Anyone who’s had a toddler, or who’s tried to have a conversation with a parent of a toddler, is probably familiar with the following scenario:

PARENT: So tell me what’s been up with you.

FRIEND: Well, you know I quit my job at the bank–

PARENT: (calling) Jakie! Jakie, put that down. (to FRIEND) Sorry, yes. I heard you quit! So where are you now?

FRIEND: Val hooked me up with a friend of hers at GeneriTech. They were looking for a systems consultant.

PARENT: Oh, that’s fantastic. (calling) Jakie. Jakie! Leave them alone.
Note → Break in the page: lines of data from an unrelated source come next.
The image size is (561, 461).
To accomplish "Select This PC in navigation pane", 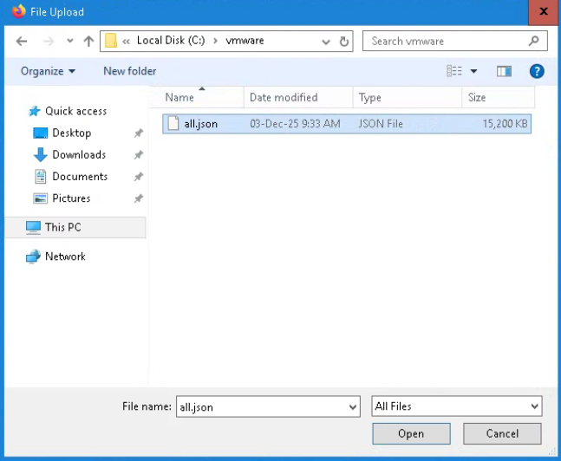I will 62,227.
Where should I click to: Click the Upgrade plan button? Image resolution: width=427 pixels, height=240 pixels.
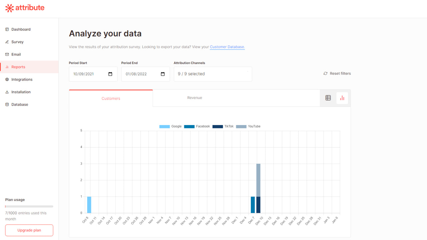(x=29, y=230)
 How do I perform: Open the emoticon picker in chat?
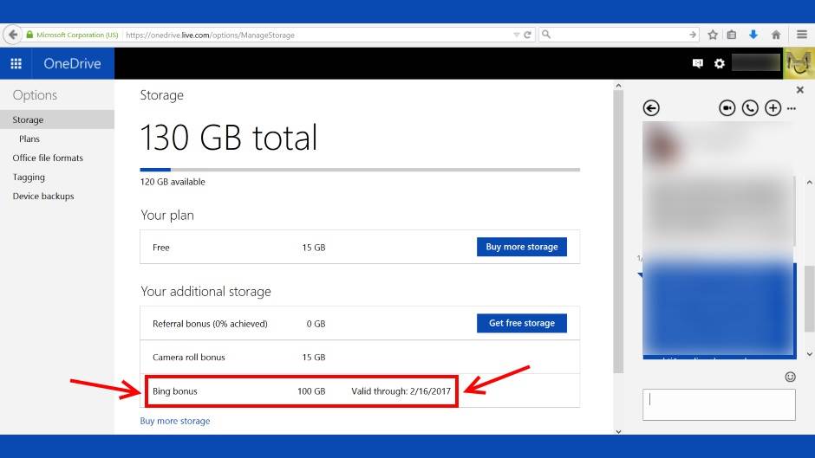click(x=790, y=377)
Yes.

FRIEND: So anyway, I’ve been there a month, and–

PARENT: (getting up) I’m sorry, excuse me a moment. (walks off to corral toddler)

You can have a conversation, of course, and you can convey basic information, but it’s hard to do through constant interruptions. From the parent’s side, they’re always at least half (sometimes more) paying attention to their toddler, lest the little scamp fall into a mud puddle or find the knife collection or post embarrassing pictures to Facebook.

This is what it feels like to try to write these days.

One of the pieces of writing advice I give is that the time spent away from the keyboard is just as important as the time spent typing. Your mind has to be free to be creative, to explore possibilities and build the next scene and the next, to free associate and match weird ideas to your existing plot, to get you excited about what you’re about to write so that when you do sit down, you don’t spend that keyboard time just thinking.

(It is okay to just think at the keyboard, but obviously it’s more efficient to think elsewhere and type when you’re at the keyboard.)

This spring, I was writing the end of The War and the Fox, and I was thinking through the final battle scene. It excited me so much that I spent a whole week just turning over possibilities and discarding them, writing a little bit more each day and constantly revising. It felt great.

It’s hard to get that feeling back when the world feels like a toddler staggering toward a knife drawer and I’m on the other side of a thick glass barrier and I can’t do anything except watch, and maybe sign a petition to have someone go into the other room and divert the toddler, if that’s even possible.

(I had a list of problems going on in the world while initially writing this draft, but after two days it was already out of date, so just list off whatever insanity is happening right now.)

It’s a lot to have on one’s mind. It makes it hard to focus on the stories you’re writing because they seem so insignificant, but also worrying about the above is so stressful that sometimes you just want to play your Match-3 game of choice or your Words With Friends, or watch the latest must-see show and not think about anything.

(Or maybe write a blog post explaining how writing has been harder the last couple years.)

The practical upshot of this is that one of the things that used to come easily—thinking about and getting excited about a story I’m writing—does not come easily now. Which means that I have to spend energy making it happen. I have to remind myself to think about the story I’m writing, what happens next, what I want to say, why I’m excited about writing it. I have been trying to do that this past week with moderate success.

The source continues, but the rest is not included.